Shaken and rocking…
With such a good long stretch of writing under my belt – 50 consecutive days I think – I was beginning to wonder how I might continue without missing a day. Of course all one needs do is ask.
After completing my journal entry one week ago today I took a little supper and retired to bed, little waves of spasticity rippling through the body.
Not many hours later, as Caitlin – weary from effort across many fronts in her life – had put me down and was nearly ready to slumber herself, the fits began.
Indeed, the lights were out and the day ended, or so we thought. I called out for a bowl just as the first waves of nausea and vomiting began. Our hearts sank. In poetic refrain from my experience of late November where I had extended a long and concentrated effort, had rested, and had plotted my next moves forward before falling incomprehensibly ill, here I was again. The following morning was to be an enormous push of critical productivity followed by a week of meetings with creative partners and refinement of process. No longer.
Most fortunately I think for Caitlin, Elisa was able to scramble herself to our aid within hours. By 11 PM she had spelled Caitlin and was organizing herself on the couch at the foot of my bed where she would spend the next nine hours shuffling between working on her laptop, resting, and catching the relentless projectile vomit emanating from somewhere deep within me.
The night and the following day for me were spent coming in and out of wakefulness in a conscious exhaustion. While there was little left in me to release, the body kept pushing. While nausea is uncomfortable for any of us, it is particularly interesting in a paralyzed body such as this. Many of the abdominal muscles that help us to expel our stomach contents, are paralyzed in me. This means that by the time I’m actually sick enough to push something up and out, the intensity of the discomfort and commensurate effort have reached delirious height.
Meditation, in moments, helped but only slightly. After moments of relief, I can feel the mind begin to collapse back in upon itself, driving tension straight through the body to manifest as suffering.
As night began to fall again on Monday, I wondered where all of this would lead. Cassandra now on the scene suggested, late into the evening that the odor and color of the expulsions indicated something wicked. This matched my own taste and perception as well and just as the clock crossed the midnight hour, so too did we cross the threshold of the emergency department of the UCSD hospital.

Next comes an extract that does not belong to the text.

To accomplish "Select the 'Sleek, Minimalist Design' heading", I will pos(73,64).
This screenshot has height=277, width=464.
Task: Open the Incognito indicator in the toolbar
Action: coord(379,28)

The first day since I had began this journey of a daily journal, had now passed without an entry. Five more would follow.
I am home now, and while there is much story to tell, the absence of time to tell the story is also part of the story itself.
I arrived home from the hospital yesterday morning just before 10:30 AM. I went straight to work, terribly behind on too many critical fronts. Email needed to be sorted, missed appointments accounted for, correspondence tended, projects reset and to do lists reordered. Bills needed to be paid (the one task I did manage to accomplish in the midst of all the madness of the previous week was getting payroll out the door on time for the kind souls in my service, and this meant the world to me.) Taxes, now that would be another story…
Just as I managed to reset everything to near zero, I decided to close out one final task that had been lingering and progressing slowly over the past few weeks. During my days of crypto investment management I had installed a hardware security key on my computer as, at the time, the otherwise mundane object had become quite a physical bank. Those days gone, the key was no longer needed and I was in the process of removing it via a technical support correspondence with the company that had been progressing day by day, step-by-step. One thing remained to be done.
I installed the proper version of the app, clicked the appropriate tab, deactivated the key. Now for the last step, I rebooted the computer. Arriving at the login screen, I typed my password. Nothing. I typed my password again. Nothing. I typed the code that went with the key, nothing. Nothing. Nothing. Nothing.
All of that nicely organized work, staged and ready to roll, the journal entry proclaiming my triumphant return, everything was now on the other side of nothing.
As you can see I’m back in, having taken most of the day to get here, head now spinning with Monday morning looming and weeks of work to do in days.
This morning a stranger got me out of bed and dressed. Naudia is a stranger no more.
To be continued…
PS my friend Eliana keeps asking me how I’m feeling. A good reference I think. Right now, I feel shaken and my body feels like it is rocking (uncertain, not like music.)